The Need for an Effective Strategy to Counter Terrorism

  • 24 May 2015

The terrorist attack that targeted innocent civilian worshipers in a mosque in Qatif, Saudi Arabia, on Friday was strongly condemned by the UAE and governments around the world. There is no doubt that this is another reminder of the growing need for a common vision and a clear strategy to confront the threat of terrorism. The UAE has repeatedly appealed to the Arab governments and the international community to adopt this approach in order to help the world get rid of the scourge of terrorism forever.

The UAE’s warnings accurately describe the growing threat of this phenomenon and its implications on international peace and security. On March 10, His Highness Sheikh Mohammed bin Zayed Al Nahyan, Crown Prince of Abu Dhabi and Deputy Supreme Commander of the UAE Armed Forces (may God protect him), called for cooperation to build an effective Arab strategy to tackle this threat. The UAE’s Foreign Ministry expressed similar views at the United Nations and international conferences such as NATO Summit in Wales, UK, in September 2014, while the ECSSR has organized conferences, seminars and lectures on the subject. The symposium – The Mirage: Enlightened Thought in Countering Terrorism – organized on Tuesday, and the lecture – The GCC and Arab National Security: Roles and Challenges – on May13, have been the most recent examples.

Most governments, international bodies and civil society organizations have acknowledged these repeated calls for a regional and international strategy to address the challenge of terrorism, and to bring its perpetrators to book. It is now obvious that the idea behind developing a common vision and defining an integrated strategy to counter terrorism, human rights violations and trans-border extremism cannot be deferred further. A broad agreement already exists on the need for a strategy, which requires formulating a common security apparatus and building regional and international cooperation to dry out sources of funding for terror networks.

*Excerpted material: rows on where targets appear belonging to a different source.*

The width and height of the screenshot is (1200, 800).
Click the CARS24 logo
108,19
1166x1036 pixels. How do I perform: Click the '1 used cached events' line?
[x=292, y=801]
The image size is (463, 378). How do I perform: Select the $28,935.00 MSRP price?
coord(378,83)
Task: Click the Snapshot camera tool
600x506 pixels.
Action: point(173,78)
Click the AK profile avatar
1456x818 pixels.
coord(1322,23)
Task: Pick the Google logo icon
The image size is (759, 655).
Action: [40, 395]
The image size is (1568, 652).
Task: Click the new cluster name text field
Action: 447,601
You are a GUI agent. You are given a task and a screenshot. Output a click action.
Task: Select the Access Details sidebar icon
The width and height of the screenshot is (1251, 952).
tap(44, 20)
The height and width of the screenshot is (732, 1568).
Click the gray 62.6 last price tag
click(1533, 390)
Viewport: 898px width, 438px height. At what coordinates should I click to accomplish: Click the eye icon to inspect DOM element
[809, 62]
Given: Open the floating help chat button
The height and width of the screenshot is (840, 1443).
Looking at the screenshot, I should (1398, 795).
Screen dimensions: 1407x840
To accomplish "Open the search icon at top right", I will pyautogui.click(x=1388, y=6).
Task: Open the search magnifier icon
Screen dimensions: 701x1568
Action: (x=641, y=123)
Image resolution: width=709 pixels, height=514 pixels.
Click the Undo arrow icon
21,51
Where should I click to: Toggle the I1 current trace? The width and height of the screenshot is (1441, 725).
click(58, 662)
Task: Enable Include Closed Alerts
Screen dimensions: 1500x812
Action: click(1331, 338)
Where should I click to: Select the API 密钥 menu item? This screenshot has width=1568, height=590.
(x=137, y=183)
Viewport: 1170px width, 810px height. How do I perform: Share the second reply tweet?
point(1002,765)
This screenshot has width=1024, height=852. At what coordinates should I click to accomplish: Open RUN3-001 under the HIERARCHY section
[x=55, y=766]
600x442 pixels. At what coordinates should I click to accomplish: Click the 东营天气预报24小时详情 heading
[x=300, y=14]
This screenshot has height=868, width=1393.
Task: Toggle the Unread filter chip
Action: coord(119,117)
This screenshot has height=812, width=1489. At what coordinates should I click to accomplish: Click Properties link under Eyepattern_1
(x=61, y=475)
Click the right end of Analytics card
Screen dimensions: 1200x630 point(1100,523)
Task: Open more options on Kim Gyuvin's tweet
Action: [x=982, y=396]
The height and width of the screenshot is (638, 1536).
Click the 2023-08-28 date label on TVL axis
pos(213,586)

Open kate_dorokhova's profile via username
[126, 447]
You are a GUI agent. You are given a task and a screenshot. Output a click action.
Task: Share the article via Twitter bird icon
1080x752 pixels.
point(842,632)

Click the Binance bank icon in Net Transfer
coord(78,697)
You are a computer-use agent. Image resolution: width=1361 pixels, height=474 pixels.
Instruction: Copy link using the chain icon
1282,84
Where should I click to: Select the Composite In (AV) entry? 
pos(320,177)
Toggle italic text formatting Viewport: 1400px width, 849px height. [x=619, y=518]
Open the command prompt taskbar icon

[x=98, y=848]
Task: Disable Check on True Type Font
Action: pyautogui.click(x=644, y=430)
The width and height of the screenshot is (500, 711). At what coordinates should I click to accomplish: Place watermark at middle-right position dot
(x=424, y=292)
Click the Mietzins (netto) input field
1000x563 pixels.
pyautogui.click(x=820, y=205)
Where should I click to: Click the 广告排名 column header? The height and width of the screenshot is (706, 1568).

There is also need to build a firm intellectual foundation to counter the propaganda element and extremist ideologies of terrorists, particularly their attempts to lure common people in the region and around the world, the West in particular. This is based on the realization of the important role human and intellectual development play in tackling this threat, which is leading to the loss of hundreds of innocent lives of children, women and the elderly. Acts of terrorism are taking place every day in countries such as Syria, Iraq, Yemen, Libya, Somalia, Afghanistan and North Africa and their aftereffects are being felt by millions being displaced from their homes.

There is need for a collective, effective and urgent move towards regional and international humanitarian efforts sponsored by the United Nations – such as commitment to implementing the Security Council Resolution 2170 (15 August 2014) – which is dedicated towards tackling the threats to international peace and security owing to acts of terrorism. The need for collective action is more important today than ever before and cannot be deferred. This is extremely important for world peace, for preventing religions from being hijacked by extremist elements and for establishing the foundations of coexistence between people of various cultures and civilizations.